Geiger, senior pastor of Mariners Church in Irvine, Calif., confirmed to BP that Lyell shared her allegations with him. Geiger told Lyell he was “responsible to share” the allegations with Southern and invited her to participate in the process, Geiger recounted to Baptist Press. The same day, Geiger and Lyell contacted Mohler, he said.

Mohler said his “encouragement from the start in any case such as this is that authorities be contacted” and that only law enforcement should judge whether laws may have been violated in such situations. Yet victims who are not minors must decide for themselves whether to contact authorities, he said. Lyell told Baptist Press she has attempted to contact the Louisville Metro Police Department’s Special Victims Unit.

Jennifer Lyell

Mohler commended Lyell’s courage in coming forward. “I stand behind her in [her public statement] and believe she is acting righteously,” he told BP.

The Louisville, Ky., church where Sills was a member, Lyell said, also “took action” following Sills’ resignation.

Louisville’s Ninth and O Baptist Church told BP it is the congregation referenced in Lyell’s statement. The church said it acted “swiftly and firmly” and that Sills is no longer a member.

Sills also served as an International Mission Board (IMB) trustee and a member of the IMB’s presidential search committee. He resigned from his trustee post, and as a result from the search committee, in May 2018.

Lyell decided to make her allegations public, she said, when she “learned that Dr. Sills had been appointed as a missionary with a non-SBC missions agency.”

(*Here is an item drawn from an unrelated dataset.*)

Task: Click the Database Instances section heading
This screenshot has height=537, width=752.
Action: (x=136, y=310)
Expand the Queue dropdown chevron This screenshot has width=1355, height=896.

“I now realize that despite SBTS handling the situation justly and as I asked – without stating the reason for his resignation – it led to the exact kind of scenario the SBC is now trying to prevent,” she said.

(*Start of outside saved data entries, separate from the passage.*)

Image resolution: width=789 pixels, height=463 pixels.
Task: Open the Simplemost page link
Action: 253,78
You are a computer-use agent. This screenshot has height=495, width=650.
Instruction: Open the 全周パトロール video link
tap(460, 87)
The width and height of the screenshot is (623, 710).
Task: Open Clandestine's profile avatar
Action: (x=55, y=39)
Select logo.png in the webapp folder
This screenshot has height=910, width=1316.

“If I were not to come forward with this [statement], a church or ministry who receives Dr. Sills’ [resume] and does an internet search for him would have no way to know the truth behind his resignation. There are plenty of reasons to stay silent in a situation such as this. But we must not be silent.”

Geiger said he contacted the other missions agency – which he identified as Global Outreach International – and they removed Sills from their employment.

In June, BP reported Sills also had resigned as president of Reaching and Teaching International Ministries, a missions organization that engages in discipleship and theological education internationally. Lyell is a former Reaching and Teaching International board member.

Reaching and Teaching International told BP in a statement that they are aware of a statement by Lyell regarding her allegations and “are committed to ensuring a culture of transparency and accountability.”

Lyell said, “It is my hope that my story, one in which a SBC entity and its leaders acted swiftly and justly … but in which that same individual was also in a ministry position only months later, will also help to illustrate the need for some form of a reporting tool that can ensure that those who have victimized others from a ministry position are unable to ever do so again.”

(EDITOR'S NOTE – This story has been edited by Biblical Recorder staff.)